9th AS transport NOAA GOES-U weather satellite

  • Published
  • By Staff Sgt. Marco A. Gomez
  • 436th Airlift Wing Public Affairs

KENNEDY SPACE CENTER, Fla. – Aircrew assigned to the 9th Airlift Squadron transported a National Oceanic and Atmospheric Administration Geostationary Operational Environmental Satellite, GOES-U, from Buckley Space Force Base, Colorado, to Kennedy Space Center, Florida, aboard a C-5M Super Galaxy, Jan. 23, 2024.

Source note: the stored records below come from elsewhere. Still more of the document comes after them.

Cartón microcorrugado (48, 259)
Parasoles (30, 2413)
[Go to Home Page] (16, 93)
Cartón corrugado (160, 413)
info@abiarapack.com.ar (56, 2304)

NOAA’s GOES-U is the fourth and final satellite in the GOES-R series, and is scheduled to launch in April 2024. GOES-U will be able to monitor severe weather, identify volcanic eruptions, measure land and sea surface temperatures, provide early alerts to emergency responders during wildfires and observe solar flares that could impact telecommunication on and around Earth.

“Once launched, the data it provides will touch the daily lives of anyone in the Western Hemisphere who checks the forecast,” said Lauren Duda, Lockheed Martin Space communications and media lead. “The high-quality weather data it captures also helps forecasters issue more timely severe weather warnings, which helps save lives and property. Every organization that helped get GOES-U to its launch site this week directly helped bring this important mission to reality.”

“The C-5M Super Galaxy, also built by Lockheed Martin, is the Air Force’s largest aircraft, and it’s extensive cargo bay size is the perfect fit for GOES-U’s school bus-sized trailer, plus ample ground support equipment,” said Duda. “Transporting GOES-U by aircraft is much safer than driving it for over 1,800 miles across the country.”

The mission showcases the C-5’s oversized carrying capacity and the aircrew’s ability to safely and efficiently transport the more than 11,000-pound weather satellite under unique restrictions.

“The biggest challenges were the onloading and offloading of the cargo, as well as the sensitivity once it was on board,” said Capt. Ryan Adams, 9th AS pilot. “Due to the size of the cargo, the clearances while on [and] offloading are extremely tight. The upload out of Buckley took roughly five hours and the download in Florida took roughly four hours.”

Adams explained an extra team of three loadmasters was necessary as they served as a dedicated upload crew while the other three remained in crew rest. Alternating load crews was a crucial part of the mission due to strict time constraints.

“Then there was a requirement once the cargo was on-board to maintain it at a certain temperature, which in the mid-30’s weather in Colorado was difficult,” said Adams. “We had one of our awesome flying crew chiefs stay at the jet after the upload was complete to run systems and monitor the temperature. Overall, it was a great effort by the entire crew.”

Transporting GOES-U brought unique challenges that tested the crew’s capabilities on moving a sensitive and rarely seen piece of cargo aboard the C-5.

“It is very rewarding and for me hands down the coolest mission I’ve been a part of,” said Adams. “As someone who grew up with an affinity for space and NASA, it was personally gratifying getting to fly a mission in conjunction with them along with Lockheed, NOAA and all the other agencies who had a hand in this movement. Also, the fact that a mission of this magnitude, getting GOES-U into space, wouldn’t be possible without the capabilities of the C-5M and the crew dogs of the 9th Airlift Squadron fills me with pride.”